Wednesday, August 04, 2004

The email, the email, what what the email!

So I got this today

Message: 12
Date: Tue, 3 Aug 2004 10:00:24 -0700
From: "Debra"
Subject: RE: Re: Mitochondrial DNA is the key

This may sound initially unrelated, but there has been a recent program on
the Discovery Channel about the Yellowstone supervolcano, which I found
incredibly interesting on any number of scores. There are signs the thing,
which is overdue for a massive explosion, 2500 times Mt. St. Helens, may
be getting active again. If it blew, we'd all be in deep deep trouble. The
reason they call it a supervolcano is that it would probably kill everyone
within a 500 or 600 mile radius, then send the planet into "nuclear
winter" for 4 or 5 years. IOW, there would be no harvests for 4 or 5
years till all the ash in the atmosphere cleared to let the sun back in,
and huge numbers would starve. Rather a similar effect as a massive comet
strike. (Every time I think of it, I wonder about the prophesied "Three
Days of Darkness".)

Anyhow, what makes it relevant to this discussion is that some scientists
are linking the last planetary supervolcano eruption (Toba, 75,000 years
ago) to a so-called "genetic bottleneck". The idea is that mitochondrial
evidence points to the fact that prior to 75,000 years ago, the human
population of the world was far more genetically diverse than it is now.
Then, suddenly, about 75,000 years ago, some planetary-wide disaster
happened that reduced the human population to a few thousand, probably in
a couple of closely related population groups. Those of us alive today
are all descendents of that small group of a few thousand, hence modern
man's remarkable genetic similarity.
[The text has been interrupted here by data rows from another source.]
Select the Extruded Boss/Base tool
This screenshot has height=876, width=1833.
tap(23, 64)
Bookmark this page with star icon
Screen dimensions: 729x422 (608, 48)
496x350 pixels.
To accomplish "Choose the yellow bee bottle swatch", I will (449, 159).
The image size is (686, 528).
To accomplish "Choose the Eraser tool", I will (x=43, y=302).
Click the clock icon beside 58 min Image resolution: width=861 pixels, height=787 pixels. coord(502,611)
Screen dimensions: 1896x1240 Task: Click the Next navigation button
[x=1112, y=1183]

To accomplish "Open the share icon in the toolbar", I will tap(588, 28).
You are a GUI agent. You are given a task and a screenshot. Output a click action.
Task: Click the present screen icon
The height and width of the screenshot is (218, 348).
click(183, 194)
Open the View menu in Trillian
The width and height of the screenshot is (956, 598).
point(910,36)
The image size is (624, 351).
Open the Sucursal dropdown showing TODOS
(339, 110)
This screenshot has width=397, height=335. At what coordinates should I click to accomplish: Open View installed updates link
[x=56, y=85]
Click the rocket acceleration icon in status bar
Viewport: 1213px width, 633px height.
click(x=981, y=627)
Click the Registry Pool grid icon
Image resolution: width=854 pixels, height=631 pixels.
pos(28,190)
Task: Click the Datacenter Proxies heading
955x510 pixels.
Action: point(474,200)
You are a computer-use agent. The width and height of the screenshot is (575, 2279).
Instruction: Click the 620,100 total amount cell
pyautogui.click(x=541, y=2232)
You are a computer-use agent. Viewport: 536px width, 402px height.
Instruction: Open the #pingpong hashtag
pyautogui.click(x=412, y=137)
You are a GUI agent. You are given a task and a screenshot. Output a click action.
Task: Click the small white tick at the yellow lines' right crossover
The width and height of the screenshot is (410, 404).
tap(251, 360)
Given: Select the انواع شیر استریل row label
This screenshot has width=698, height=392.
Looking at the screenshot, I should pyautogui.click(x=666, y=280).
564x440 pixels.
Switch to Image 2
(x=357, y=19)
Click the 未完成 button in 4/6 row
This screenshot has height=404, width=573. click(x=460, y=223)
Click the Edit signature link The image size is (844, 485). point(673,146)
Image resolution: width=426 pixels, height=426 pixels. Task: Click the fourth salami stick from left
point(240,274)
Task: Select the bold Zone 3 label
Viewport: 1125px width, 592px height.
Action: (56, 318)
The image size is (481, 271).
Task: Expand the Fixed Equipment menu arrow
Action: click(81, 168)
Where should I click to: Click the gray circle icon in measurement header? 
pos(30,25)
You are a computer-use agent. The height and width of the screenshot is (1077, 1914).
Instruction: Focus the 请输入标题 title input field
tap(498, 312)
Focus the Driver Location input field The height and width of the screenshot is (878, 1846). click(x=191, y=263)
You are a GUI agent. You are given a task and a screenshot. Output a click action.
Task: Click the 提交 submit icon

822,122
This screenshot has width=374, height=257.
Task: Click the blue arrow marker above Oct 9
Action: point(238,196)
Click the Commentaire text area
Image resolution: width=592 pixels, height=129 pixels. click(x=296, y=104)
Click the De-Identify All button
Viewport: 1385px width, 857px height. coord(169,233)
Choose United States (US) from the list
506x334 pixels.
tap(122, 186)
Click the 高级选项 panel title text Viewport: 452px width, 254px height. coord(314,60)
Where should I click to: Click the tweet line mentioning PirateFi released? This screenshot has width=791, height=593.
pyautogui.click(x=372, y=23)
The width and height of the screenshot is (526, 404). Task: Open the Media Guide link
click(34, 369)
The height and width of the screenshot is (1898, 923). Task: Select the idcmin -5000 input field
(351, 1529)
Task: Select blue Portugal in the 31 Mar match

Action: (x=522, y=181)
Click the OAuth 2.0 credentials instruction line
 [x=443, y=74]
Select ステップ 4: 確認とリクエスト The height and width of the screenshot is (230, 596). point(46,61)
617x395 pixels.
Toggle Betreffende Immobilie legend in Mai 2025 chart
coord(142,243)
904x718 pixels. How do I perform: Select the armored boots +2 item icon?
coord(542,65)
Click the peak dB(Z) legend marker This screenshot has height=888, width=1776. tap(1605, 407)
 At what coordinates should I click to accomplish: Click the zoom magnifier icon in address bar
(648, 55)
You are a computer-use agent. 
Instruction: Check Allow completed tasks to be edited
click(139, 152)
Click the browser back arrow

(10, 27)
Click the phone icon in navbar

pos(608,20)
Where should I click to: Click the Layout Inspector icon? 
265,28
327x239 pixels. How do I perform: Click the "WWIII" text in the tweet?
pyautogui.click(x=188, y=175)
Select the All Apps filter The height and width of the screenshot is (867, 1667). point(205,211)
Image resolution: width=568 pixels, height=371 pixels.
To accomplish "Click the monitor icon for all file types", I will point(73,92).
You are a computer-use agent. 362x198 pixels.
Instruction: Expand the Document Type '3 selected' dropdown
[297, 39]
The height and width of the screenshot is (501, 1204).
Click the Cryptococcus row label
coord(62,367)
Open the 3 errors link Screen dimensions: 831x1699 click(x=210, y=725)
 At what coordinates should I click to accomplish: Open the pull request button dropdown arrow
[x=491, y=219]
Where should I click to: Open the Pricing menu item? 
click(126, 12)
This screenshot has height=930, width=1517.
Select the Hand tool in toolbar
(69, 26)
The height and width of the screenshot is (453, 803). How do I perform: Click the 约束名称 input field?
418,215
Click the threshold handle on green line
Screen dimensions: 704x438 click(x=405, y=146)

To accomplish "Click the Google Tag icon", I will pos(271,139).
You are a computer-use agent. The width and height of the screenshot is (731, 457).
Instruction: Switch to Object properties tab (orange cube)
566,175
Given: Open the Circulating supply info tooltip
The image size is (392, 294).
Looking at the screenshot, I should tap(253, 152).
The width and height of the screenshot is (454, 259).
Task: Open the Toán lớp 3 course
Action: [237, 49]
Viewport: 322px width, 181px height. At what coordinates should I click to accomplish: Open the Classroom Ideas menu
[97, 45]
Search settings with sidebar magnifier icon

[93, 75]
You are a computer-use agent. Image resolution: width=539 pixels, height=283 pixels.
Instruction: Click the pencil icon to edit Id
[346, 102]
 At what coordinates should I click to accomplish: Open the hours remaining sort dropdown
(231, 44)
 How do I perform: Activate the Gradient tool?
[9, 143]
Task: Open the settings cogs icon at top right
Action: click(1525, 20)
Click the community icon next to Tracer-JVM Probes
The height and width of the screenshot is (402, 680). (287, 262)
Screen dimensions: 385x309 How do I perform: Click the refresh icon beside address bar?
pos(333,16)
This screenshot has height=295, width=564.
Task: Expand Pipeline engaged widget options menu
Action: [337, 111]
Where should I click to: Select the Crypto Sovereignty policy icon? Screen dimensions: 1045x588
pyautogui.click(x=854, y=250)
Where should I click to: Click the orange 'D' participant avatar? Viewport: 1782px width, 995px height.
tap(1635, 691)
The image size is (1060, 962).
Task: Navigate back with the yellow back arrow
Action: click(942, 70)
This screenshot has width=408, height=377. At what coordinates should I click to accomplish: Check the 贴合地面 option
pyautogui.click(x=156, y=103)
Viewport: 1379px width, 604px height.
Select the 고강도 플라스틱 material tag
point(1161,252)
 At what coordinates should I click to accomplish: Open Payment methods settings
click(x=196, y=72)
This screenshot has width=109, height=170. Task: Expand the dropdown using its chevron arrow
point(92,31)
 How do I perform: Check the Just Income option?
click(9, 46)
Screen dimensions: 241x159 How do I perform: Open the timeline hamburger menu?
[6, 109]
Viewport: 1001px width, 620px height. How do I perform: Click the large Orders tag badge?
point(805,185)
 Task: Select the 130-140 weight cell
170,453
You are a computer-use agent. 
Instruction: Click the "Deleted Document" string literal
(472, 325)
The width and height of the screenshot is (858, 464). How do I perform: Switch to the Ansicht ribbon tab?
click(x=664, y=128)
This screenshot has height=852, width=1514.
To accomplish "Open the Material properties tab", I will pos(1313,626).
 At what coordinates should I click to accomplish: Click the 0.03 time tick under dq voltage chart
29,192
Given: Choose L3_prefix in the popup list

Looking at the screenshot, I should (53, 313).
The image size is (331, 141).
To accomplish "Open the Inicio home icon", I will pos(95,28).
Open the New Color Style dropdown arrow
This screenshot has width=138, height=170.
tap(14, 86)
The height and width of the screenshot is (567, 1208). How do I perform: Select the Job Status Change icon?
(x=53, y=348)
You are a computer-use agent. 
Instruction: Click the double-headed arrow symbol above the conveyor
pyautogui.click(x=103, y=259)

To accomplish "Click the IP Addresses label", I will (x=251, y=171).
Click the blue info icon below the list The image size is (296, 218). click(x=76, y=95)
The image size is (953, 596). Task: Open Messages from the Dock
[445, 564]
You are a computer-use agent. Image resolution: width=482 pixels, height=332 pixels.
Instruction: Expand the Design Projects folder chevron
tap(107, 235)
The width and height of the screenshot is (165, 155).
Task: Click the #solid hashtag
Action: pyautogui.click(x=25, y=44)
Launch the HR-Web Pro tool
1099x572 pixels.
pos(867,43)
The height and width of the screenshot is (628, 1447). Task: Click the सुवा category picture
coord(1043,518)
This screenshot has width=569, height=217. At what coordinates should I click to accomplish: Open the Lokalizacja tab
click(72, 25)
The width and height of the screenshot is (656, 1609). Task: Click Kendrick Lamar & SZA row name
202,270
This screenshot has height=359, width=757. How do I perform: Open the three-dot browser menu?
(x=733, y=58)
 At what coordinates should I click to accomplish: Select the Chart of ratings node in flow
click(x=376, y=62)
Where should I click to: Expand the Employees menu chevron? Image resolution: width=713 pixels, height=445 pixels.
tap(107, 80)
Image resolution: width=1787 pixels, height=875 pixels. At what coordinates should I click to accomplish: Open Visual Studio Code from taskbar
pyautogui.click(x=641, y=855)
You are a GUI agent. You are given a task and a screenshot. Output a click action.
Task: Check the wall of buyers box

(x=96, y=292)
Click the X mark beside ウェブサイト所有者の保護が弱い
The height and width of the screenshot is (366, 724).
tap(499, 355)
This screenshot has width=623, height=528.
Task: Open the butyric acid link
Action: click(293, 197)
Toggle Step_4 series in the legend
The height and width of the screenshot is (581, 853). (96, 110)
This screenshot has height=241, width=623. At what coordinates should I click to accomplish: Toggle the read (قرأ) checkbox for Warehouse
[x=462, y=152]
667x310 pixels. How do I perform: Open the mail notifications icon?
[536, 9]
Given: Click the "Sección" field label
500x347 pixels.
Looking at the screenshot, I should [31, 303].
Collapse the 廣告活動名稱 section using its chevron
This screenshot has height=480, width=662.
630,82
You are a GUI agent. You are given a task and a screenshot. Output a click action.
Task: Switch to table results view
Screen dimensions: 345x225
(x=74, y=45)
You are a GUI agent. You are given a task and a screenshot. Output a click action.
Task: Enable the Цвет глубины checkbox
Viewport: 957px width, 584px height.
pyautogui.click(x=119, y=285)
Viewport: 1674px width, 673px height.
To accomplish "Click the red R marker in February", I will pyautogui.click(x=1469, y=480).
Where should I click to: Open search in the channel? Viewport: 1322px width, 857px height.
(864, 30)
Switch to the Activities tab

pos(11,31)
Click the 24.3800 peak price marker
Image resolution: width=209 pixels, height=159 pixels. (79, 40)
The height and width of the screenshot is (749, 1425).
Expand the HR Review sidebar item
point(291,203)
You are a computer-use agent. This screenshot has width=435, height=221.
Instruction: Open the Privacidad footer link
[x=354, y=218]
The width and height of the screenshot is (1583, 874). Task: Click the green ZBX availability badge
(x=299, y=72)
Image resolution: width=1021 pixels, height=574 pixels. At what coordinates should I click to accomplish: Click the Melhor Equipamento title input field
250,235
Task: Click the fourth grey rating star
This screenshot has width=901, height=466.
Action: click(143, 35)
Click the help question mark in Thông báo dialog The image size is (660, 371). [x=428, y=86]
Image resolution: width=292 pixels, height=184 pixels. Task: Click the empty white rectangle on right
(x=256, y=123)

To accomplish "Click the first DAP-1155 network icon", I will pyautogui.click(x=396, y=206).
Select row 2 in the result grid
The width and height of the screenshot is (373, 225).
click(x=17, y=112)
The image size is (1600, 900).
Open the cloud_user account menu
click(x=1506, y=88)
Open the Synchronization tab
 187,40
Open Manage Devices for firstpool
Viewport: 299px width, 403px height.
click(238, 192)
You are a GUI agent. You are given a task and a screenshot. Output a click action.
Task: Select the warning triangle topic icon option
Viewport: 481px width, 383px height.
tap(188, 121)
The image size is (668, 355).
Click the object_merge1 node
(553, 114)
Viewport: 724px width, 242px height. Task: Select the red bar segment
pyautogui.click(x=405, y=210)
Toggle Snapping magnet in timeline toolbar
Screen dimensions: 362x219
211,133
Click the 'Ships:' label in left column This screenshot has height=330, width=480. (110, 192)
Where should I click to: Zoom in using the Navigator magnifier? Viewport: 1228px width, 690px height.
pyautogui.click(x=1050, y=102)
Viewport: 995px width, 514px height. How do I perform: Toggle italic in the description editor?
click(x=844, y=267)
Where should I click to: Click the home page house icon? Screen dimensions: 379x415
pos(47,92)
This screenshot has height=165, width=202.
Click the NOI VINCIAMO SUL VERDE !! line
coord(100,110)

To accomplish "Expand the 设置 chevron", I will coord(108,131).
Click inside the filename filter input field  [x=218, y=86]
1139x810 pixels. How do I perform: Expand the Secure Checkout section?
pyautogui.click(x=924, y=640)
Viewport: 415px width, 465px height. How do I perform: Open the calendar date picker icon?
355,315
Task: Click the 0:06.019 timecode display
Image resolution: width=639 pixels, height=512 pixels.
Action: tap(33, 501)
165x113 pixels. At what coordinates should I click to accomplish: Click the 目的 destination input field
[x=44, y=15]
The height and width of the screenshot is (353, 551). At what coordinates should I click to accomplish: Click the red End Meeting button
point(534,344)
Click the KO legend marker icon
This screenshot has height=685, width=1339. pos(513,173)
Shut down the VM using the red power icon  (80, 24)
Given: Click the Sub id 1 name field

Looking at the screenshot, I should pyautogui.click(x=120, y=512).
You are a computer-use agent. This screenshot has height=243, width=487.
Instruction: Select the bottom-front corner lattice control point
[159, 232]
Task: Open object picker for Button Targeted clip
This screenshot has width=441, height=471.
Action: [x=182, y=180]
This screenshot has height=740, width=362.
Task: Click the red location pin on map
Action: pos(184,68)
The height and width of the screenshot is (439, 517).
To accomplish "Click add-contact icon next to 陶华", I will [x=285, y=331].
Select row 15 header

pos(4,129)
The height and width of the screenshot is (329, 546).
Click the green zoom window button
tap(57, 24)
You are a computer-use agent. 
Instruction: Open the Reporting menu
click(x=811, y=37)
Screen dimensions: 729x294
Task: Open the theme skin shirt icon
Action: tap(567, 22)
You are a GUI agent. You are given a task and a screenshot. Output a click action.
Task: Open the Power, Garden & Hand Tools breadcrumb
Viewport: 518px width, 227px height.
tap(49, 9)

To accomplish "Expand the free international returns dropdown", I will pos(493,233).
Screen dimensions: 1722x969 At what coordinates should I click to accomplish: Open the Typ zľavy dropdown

Hence also, I would guess, the
reason why we can all be traced back to one "Eve" about a hundred thousand
years ago.

Food for thought.

Debra
"The Mystery of Things": http://www.idyllspress.com/books.htm
homepage: http://www.debramurphy.com
blog: http://idyllist.blogspot.com
debra@debramurphy.com


And i started to think. Hmm. The mitocondrial Adam/eve stuff is old, but this volcano . . . does it sound a little Noahic to anyone but me? I've always thought that therewas a mankilling disaster in the tradition of Noah even if there was no actual flood. This gets me going along those lines onece more.